Unutmayın ki kalp vücudun padişahıdır. Nasıl ki bir ülkenin padişahı iyi ve adil bir insan olursa o ülkede her şey güzel olur; adaletsiz, zalim ve kötü bir insan olursa ülkede her şey kötü olur. Aynen onun gibi kalbiniz temiz, imanla dolu ve İslam ahlakıyla süslü ise tüm hareketleriniz ve konuşmalarınız güzel olur. Aksi olursa hareketleriniz, amellerini ve sözlerinizin güzel ve iyi olması mümkün değildir. O halde en çok önem vereceğiniz şey kalbinizin sağlığı yani kalbinizin ıslah edilmiş ve temizlenmiş olmasıdır.

Henüz küçüksünüz, nefsi arzularınız az, şeytan sizinle fazla uğraşmıyor ve kötü bir çevrenin içinde değilsiniz. Ama büyüdükçe nefsi arzularınız artacak, şeytan sizinle daha fazla uğraşacak ve çevrenizde birçok kötü ya da İslam’dan uzak insanlar olacak. İşte asıl o zaman nefsinizle, şeytanınızla ve kötü çevre ile mücadeleniz başlayacak. Kalbinize önem verirseniz Rabbim bu mücadeleyi kazanmanıza yardım eder ve sonunda inşallah cennetlik olursunuz.
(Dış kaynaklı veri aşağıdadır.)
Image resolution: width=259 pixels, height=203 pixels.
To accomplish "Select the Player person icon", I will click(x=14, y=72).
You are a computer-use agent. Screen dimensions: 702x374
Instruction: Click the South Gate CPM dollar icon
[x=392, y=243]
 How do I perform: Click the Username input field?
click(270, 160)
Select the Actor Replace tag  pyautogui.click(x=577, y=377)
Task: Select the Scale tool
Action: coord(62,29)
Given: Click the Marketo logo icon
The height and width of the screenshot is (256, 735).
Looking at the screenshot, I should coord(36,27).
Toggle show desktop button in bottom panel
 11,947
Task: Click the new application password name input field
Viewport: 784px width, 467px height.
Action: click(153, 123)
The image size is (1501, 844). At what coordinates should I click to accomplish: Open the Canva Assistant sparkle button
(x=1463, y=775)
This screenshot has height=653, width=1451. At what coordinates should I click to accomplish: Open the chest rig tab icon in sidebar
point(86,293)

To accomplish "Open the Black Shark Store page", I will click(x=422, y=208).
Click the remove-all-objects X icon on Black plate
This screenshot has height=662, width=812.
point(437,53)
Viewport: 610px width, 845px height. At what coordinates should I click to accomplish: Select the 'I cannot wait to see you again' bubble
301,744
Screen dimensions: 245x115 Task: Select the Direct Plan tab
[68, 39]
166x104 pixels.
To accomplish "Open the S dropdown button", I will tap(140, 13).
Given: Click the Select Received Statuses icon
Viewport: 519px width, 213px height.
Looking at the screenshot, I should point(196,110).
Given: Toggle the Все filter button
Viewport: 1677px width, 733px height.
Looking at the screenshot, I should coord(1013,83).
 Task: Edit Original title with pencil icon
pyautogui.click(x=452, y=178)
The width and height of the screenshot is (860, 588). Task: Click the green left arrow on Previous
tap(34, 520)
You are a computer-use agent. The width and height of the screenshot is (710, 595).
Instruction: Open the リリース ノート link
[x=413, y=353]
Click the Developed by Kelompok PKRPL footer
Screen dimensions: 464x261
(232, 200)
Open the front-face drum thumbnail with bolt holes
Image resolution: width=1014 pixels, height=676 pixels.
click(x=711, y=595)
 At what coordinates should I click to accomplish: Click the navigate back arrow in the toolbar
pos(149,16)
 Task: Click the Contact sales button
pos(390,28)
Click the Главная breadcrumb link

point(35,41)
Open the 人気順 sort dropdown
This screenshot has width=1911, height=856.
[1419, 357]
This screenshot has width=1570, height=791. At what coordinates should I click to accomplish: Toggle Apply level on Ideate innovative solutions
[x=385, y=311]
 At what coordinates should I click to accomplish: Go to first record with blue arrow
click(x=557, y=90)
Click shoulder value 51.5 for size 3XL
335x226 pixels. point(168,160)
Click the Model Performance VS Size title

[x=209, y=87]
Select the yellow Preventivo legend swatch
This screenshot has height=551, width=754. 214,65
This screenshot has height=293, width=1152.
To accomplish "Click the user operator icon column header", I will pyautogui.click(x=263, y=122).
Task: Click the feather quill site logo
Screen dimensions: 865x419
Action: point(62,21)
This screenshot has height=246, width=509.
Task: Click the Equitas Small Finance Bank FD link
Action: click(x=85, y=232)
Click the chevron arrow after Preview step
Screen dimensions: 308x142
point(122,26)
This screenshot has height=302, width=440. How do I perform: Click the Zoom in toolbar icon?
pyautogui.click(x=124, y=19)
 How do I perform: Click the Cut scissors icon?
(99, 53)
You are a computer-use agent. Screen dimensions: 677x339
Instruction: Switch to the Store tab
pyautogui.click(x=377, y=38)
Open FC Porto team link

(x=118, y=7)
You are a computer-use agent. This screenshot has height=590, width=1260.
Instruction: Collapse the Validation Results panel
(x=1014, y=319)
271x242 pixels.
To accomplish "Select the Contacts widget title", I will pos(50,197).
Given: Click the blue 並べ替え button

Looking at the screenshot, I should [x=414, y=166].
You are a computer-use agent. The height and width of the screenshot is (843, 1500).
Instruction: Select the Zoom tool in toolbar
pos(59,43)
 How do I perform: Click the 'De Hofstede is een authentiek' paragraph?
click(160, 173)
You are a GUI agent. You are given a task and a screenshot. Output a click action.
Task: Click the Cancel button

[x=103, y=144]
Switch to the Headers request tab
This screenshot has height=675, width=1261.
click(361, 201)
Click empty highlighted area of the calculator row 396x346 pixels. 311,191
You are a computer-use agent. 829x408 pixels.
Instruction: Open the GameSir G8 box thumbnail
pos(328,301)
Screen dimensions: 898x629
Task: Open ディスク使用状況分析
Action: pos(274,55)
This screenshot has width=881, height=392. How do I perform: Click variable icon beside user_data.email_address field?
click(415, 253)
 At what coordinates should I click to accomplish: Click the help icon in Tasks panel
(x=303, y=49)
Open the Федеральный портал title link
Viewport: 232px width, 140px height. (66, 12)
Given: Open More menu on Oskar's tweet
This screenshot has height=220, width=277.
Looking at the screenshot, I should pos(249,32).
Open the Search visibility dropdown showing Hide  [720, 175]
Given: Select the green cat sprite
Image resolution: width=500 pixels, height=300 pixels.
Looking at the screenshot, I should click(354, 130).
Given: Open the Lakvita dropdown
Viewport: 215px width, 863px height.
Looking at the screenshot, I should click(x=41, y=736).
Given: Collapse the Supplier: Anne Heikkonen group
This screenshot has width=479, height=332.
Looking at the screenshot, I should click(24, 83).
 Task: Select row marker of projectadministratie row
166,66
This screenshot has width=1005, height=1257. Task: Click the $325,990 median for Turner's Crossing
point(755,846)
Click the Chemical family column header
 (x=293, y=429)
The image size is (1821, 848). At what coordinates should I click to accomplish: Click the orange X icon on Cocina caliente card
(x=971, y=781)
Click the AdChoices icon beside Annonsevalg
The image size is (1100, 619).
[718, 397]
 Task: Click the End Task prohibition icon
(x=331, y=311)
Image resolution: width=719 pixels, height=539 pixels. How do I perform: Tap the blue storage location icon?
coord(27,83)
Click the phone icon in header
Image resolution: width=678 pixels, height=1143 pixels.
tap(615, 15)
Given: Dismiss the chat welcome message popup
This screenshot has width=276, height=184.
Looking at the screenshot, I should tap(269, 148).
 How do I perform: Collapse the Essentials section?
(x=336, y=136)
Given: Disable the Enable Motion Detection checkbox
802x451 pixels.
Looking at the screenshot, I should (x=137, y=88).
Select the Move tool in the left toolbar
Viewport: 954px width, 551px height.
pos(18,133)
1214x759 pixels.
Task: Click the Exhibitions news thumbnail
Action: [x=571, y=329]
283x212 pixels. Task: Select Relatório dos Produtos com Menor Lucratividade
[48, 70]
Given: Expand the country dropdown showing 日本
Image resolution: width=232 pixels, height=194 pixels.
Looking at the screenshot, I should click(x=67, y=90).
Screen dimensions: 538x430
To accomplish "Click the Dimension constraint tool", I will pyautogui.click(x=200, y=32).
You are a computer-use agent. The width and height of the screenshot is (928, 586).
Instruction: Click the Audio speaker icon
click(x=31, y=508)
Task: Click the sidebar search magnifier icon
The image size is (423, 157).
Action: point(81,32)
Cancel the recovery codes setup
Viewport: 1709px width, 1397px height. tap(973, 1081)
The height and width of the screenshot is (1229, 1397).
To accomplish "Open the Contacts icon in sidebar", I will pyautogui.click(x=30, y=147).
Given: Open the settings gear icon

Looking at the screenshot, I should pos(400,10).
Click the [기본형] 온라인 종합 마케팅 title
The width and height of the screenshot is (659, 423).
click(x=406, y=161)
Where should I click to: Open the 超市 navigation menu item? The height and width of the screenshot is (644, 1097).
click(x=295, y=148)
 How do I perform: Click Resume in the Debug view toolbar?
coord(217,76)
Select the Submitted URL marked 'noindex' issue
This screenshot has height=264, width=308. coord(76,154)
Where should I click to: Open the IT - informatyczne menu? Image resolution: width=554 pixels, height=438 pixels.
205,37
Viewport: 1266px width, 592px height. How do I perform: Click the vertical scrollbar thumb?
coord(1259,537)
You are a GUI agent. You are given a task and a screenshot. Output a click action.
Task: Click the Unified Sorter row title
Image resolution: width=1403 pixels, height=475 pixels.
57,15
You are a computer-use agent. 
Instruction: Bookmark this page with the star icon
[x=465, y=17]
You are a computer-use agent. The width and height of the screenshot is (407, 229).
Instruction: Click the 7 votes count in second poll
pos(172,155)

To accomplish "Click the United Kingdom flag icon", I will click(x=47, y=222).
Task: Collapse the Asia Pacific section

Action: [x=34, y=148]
Kalbine önem vermeyip dünya malına-mülküne ve dünyevi mevki ve makamlara önem verenlere Allah bu mücadelede yardım etmez ya da az eder ve sonunda imtihanı kaybedip cehennemlik olurlar. En çok korktuğunuz Allah’ın razı olmadığı bir insan olmak ve cehenneme girmek olmalıdır.

Oğlum ve kızlarım! Bir atasözü vardır; “Doğru söyleyeni dokuz köyden kovarlar” diye. İşte benim başıma gelen de o. Ama merak etmeyin her zaman onuncu köy vardır. Bilin ki biz yeni bir yol veya fikir uydurmadık. Yolumuz peygamberlerin yoludur. Onların başına daha beterleri geldi. Onlara da iftiralar atıldı, birçoğu vatanını bırakıp hicret etmek zorunda kaldı, bir kısmı da şehit edildi. Hayatları mücadele ile geçti ama haklı davalarından hiç geri adım atmadılar, sonuna kadar hakkı ve doğruları söylemeye devam ettiler.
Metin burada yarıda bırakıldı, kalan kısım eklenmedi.